The concept of Saga comes from a database paper Sagas more than 30 years ago. A Saga transaction is a long-term transaction consisting of several short-term transactions. In the distributed transaction scenario, we consider a saga distributed transaction as a transaction composed of multiple local transactions, each of which has a corresponding compensation transaction. During the execution of saga transaction, if an exception occurs in one step of execution, the saga transaction will be terminated, and the corresponding compensation transaction will be invoked to complete the relevant recovery operation, so as to ensure that the local transactions related to saga are either successfully executed or recovery to the state before the transaction is executed through compensation.

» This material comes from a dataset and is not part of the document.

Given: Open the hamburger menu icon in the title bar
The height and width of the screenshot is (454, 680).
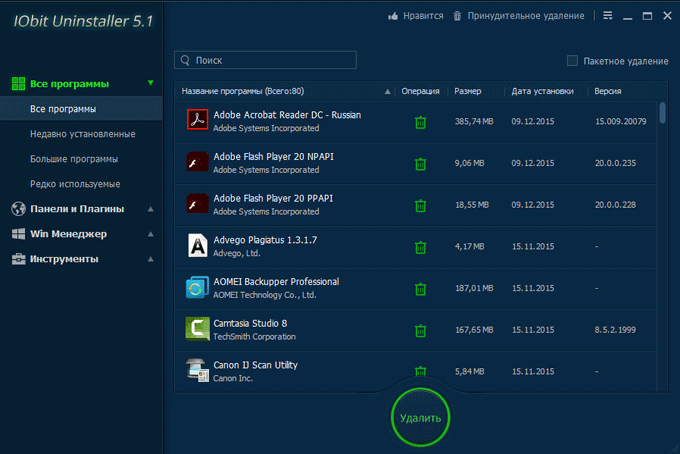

Saga defines that each sub-transaction in a transaction has a corresponding reverse compensation operation. Saga transaction manager generates a directed acyclic graph based on the results of program execution, and invokes reverse compensation operations in reverse order according to the graph when a rollback operation is needed. Saga transaction manager is only used to control when to retry and compensate properly. It is not responsible for the content of compensation. The specific operation of compensation needs to be provided by developers themselves.
ShardingSphere uses reverse SQL technology to automatically generate reverse SQL for database updating operation, which is executed by saga-actuator. The use of ShardingSphere does not need to pay any more attention to how to implement compensation methods.